**DIRECTIONS FOR THIS TASK**:
Please transcribe exactly the lines from the one containing "Instruction: Open the" through the end of the records below, both included, and nothing else.

INPUT Block Start

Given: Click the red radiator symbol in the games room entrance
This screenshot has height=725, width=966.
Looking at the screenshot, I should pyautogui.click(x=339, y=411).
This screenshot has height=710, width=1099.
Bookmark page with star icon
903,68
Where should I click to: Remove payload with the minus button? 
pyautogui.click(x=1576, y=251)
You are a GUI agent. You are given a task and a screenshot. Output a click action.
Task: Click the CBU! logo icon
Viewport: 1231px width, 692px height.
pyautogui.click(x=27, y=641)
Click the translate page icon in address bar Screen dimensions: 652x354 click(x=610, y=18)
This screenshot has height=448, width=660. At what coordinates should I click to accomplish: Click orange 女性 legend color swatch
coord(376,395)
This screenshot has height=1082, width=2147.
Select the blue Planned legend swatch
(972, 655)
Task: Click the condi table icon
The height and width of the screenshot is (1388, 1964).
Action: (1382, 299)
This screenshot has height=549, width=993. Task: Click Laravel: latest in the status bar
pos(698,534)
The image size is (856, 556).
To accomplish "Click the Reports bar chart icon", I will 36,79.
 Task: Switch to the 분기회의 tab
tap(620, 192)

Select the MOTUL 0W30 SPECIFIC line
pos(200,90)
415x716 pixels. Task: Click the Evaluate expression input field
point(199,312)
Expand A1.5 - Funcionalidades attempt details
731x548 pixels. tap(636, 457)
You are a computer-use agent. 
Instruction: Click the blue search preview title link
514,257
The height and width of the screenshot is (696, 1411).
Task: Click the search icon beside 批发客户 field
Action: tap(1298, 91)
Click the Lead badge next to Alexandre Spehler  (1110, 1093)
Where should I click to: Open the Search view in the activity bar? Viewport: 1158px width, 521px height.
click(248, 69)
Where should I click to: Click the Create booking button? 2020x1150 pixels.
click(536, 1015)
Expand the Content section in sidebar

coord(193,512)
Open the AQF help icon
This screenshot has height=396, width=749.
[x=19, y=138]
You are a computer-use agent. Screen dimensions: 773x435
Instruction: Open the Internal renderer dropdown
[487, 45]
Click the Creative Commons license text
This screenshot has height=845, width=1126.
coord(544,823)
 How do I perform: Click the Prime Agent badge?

INPUT Block End

**TASK RESULT**:
Instruction: Open the Internal renderer dropdown
[487, 45]
Click the Creative Commons license text
This screenshot has height=845, width=1126.
coord(544,823)
 How do I perform: Click the Prime Agent badge?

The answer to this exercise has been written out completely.